## Work to complete
Render the listing as a Markdown table with two columns, Row and Line. Start at the first line of the listing, end at the line containing "point(21,148)", number each row, and leave out blank lines.

## Data extract
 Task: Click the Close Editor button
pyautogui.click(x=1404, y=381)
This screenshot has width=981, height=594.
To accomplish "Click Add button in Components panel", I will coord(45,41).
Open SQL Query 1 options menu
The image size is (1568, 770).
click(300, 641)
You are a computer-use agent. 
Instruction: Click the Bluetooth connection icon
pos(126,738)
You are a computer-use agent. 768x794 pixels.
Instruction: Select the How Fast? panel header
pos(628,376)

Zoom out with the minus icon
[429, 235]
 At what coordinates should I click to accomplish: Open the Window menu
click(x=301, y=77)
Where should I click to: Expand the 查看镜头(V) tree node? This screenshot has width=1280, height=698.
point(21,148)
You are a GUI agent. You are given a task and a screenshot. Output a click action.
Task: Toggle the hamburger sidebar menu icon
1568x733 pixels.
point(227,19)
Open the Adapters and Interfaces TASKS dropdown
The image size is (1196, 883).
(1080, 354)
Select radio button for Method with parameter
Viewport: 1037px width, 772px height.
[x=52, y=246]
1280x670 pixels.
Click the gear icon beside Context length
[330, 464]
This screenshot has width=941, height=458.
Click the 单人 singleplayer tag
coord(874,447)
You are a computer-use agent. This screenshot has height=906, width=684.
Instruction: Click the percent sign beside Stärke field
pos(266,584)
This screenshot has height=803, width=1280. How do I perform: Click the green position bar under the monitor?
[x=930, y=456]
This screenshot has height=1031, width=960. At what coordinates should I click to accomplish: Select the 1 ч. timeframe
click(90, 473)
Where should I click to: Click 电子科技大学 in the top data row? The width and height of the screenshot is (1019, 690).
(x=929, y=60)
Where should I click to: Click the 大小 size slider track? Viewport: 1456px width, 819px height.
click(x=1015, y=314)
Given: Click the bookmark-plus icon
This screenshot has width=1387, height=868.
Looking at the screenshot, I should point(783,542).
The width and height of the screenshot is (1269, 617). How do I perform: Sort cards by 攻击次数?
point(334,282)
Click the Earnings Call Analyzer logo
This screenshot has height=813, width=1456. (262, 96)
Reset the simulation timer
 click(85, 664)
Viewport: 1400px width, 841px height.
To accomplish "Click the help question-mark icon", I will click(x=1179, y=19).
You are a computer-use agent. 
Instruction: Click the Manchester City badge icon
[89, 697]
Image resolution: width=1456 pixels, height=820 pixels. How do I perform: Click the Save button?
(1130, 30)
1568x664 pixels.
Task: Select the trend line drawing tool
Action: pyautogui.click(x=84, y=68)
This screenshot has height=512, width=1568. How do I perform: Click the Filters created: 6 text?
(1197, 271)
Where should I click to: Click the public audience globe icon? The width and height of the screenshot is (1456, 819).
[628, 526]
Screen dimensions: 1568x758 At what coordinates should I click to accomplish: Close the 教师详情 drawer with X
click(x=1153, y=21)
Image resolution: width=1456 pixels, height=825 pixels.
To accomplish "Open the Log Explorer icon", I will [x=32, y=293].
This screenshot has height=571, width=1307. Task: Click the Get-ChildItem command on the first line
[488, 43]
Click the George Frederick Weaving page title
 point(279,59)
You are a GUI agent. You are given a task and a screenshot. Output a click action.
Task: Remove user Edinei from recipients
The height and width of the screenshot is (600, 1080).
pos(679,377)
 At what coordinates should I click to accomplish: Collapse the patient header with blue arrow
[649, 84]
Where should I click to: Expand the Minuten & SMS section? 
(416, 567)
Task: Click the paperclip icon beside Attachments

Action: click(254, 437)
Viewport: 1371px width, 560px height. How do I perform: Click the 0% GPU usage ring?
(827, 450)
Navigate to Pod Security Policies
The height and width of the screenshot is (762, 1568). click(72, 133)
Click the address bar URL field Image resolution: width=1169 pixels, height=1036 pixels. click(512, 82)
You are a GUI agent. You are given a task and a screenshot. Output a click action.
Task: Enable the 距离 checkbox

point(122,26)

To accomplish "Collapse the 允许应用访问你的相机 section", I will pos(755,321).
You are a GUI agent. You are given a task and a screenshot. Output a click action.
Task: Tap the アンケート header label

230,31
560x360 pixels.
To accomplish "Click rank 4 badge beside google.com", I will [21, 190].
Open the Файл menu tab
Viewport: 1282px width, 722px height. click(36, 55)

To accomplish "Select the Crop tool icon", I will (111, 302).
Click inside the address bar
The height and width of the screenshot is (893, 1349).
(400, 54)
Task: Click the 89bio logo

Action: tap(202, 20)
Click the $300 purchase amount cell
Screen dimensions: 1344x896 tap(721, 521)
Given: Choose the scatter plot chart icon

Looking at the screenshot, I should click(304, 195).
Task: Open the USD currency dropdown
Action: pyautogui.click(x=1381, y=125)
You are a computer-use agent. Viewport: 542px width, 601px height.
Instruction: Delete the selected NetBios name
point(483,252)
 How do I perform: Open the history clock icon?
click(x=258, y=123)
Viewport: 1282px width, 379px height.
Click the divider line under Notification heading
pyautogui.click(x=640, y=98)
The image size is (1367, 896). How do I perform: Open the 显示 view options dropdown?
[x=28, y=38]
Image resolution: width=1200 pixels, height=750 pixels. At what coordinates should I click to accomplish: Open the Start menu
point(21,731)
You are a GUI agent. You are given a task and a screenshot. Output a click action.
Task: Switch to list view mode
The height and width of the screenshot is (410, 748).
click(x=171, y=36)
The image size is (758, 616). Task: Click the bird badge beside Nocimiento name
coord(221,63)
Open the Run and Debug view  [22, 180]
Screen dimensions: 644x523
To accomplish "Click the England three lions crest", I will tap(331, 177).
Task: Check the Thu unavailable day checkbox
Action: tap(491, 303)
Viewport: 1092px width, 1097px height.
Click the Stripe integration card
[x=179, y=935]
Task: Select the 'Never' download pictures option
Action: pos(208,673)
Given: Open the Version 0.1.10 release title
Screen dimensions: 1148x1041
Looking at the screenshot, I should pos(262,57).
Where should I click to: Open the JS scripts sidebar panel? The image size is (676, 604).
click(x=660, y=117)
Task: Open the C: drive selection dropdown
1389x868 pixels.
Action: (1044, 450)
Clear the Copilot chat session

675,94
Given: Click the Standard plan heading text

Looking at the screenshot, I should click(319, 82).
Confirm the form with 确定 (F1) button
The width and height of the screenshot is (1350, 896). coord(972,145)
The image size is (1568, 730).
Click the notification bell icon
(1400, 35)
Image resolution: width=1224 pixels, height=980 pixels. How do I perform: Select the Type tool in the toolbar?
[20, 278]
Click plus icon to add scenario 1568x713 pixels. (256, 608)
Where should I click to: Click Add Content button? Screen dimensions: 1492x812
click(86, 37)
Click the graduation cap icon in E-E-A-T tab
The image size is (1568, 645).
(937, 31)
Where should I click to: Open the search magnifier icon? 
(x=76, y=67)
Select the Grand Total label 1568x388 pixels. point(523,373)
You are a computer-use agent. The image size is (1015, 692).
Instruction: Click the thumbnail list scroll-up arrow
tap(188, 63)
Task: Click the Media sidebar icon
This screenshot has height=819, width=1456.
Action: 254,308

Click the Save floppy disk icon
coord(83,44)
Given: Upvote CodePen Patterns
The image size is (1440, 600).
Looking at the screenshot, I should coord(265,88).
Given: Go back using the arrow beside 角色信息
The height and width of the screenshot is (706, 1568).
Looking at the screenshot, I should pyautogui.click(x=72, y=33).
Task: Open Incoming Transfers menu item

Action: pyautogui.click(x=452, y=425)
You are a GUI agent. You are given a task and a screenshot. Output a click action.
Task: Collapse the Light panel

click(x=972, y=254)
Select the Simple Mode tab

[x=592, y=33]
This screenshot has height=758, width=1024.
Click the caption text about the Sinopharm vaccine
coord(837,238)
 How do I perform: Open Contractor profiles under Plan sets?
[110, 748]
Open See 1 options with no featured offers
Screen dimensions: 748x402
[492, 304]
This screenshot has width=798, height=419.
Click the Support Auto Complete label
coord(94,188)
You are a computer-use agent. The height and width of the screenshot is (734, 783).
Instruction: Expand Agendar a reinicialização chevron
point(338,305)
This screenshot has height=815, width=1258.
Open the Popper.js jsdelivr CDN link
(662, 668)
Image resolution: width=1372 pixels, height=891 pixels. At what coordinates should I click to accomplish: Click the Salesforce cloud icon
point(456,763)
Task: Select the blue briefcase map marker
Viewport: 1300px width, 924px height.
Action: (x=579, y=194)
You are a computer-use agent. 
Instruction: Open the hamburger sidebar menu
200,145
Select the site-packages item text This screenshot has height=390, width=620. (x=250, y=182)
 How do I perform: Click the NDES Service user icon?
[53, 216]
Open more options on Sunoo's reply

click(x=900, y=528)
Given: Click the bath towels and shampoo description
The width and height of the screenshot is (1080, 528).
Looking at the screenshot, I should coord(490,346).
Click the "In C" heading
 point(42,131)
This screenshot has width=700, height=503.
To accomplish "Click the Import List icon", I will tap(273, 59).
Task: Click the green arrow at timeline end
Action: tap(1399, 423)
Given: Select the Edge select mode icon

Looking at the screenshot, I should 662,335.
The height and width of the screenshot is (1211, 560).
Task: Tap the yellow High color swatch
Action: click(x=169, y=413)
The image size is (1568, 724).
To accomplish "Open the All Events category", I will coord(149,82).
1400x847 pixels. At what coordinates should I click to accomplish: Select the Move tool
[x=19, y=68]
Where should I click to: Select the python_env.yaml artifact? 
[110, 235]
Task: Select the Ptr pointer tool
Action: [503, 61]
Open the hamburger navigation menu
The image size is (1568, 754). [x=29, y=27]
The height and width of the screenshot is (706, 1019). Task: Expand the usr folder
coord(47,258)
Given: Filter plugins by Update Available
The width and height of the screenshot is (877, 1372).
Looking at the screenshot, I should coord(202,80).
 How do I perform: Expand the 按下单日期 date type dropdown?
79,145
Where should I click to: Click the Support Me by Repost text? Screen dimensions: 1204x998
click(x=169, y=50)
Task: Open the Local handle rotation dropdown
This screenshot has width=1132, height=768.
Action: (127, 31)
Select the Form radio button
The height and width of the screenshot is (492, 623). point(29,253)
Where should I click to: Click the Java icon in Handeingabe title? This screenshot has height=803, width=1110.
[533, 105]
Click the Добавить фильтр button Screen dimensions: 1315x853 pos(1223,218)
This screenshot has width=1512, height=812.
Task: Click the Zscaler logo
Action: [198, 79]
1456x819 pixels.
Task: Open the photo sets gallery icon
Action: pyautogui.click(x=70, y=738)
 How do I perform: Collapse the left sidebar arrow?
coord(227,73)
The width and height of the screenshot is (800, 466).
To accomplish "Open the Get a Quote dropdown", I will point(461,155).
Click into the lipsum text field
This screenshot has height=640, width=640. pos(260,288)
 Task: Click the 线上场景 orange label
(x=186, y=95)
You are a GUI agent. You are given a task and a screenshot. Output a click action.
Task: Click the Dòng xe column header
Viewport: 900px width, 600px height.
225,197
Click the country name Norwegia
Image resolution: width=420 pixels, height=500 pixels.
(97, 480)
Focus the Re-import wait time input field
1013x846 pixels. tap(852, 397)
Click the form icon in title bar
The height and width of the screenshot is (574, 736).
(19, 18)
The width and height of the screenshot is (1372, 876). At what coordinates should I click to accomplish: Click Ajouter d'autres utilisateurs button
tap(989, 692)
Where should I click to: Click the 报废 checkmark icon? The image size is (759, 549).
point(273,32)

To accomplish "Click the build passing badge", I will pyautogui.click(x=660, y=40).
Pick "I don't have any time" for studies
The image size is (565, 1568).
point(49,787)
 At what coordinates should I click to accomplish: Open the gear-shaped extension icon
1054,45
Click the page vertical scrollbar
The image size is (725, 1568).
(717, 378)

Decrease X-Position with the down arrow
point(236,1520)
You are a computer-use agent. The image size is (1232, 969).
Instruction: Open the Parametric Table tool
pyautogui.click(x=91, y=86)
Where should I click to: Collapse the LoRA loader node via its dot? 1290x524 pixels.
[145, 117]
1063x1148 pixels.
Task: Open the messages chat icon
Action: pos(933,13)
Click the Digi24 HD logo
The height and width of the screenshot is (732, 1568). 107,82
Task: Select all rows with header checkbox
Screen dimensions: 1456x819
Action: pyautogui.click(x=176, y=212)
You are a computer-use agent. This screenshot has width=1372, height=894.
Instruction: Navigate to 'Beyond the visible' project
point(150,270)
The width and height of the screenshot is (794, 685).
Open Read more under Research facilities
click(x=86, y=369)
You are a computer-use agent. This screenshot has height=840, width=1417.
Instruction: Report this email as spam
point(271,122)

## Answer for this exercise
| Row | Line |
|---|---|
| 1 |  Task: Click the Close Editor button |
| 2 | pyautogui.click(x=1404, y=381) |
| 3 | This screenshot has width=981, height=594. |
| 4 | To accomplish "Click Add button in Components panel", I will coord(45,41). |
| 5 | Open SQL Query 1 options menu |
| 6 | The image size is (1568, 770). |
| 7 | click(300, 641) |
| 8 | You are a computer-use agent.  |
| 9 | Instruction: Click the Bluetooth connection icon |
| 10 | pos(126,738) |
| 11 | You are a computer-use agent. 768x794 pixels. |
| 12 | Instruction: Select the How Fast? panel header |
| 13 | pos(628,376) |
| 14 | Zoom out with the minus icon |
| 15 | [429, 235] |
| 16 |  At what coordinates should I click to accomplish: Open the Window menu |
| 17 | click(x=301, y=77) |
| 18 | Where should I click to: Expand the 查看镜头(V) tree node? This screenshot has width=1280, height=698. |
| 19 | point(21,148) |